Changes intended to reflect ‘common sense and common decency’



Defense Secretary Robert Gates (left) and Chairman of the Joint Chiefs of Staff Adm. Michael Mullen are changing how the Pentagon will implement "Don't Ask, Don't Tell." (DC Agenda photo by Chris Johnson)

Defense Secretary Robert Gates announced Thursday that the Pentagon is changing how it will implement “Don’t Ask, Don’t Tell,” including limiting third-party outings and raising the rank of the officers handling inquiries.

Joined by Chairman of the Joint Chiefs of Staff Adm.
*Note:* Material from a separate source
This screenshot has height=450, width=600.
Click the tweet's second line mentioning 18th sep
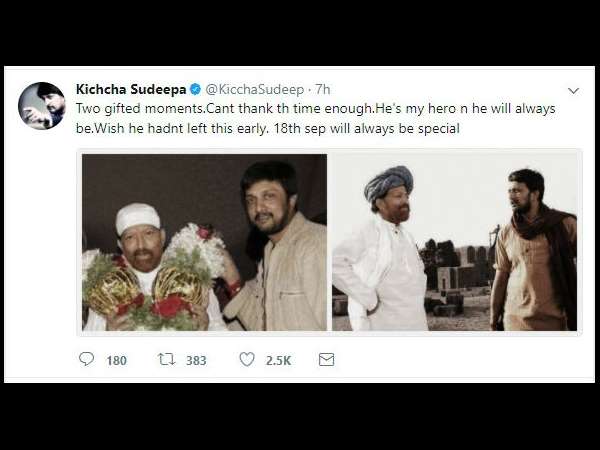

Michael Mullen, Gates unveiled the changes to enforcing the ban on gays serving openly during a Pentagon press conference.

“I believe these changes represent an important improvement in the way the current law is put into practice, above all, by providing a greater measure of common sense and common decency to a process for handling what are difficult and complex issues for all involved,” Gates said.

Gates said Mullen, Vice Chairman of the Joint Chiefs of Staff Gen. James Cartwright and the service chiefs are unanimous in their support for these new regulations.

While unveiling the changes, Gates said in response to a DC Agenda question that he doesn’t recommend legislative action to repeal the “Don’t Ask, Don’t Tell” law until the Pentagon working group completes its review of the law.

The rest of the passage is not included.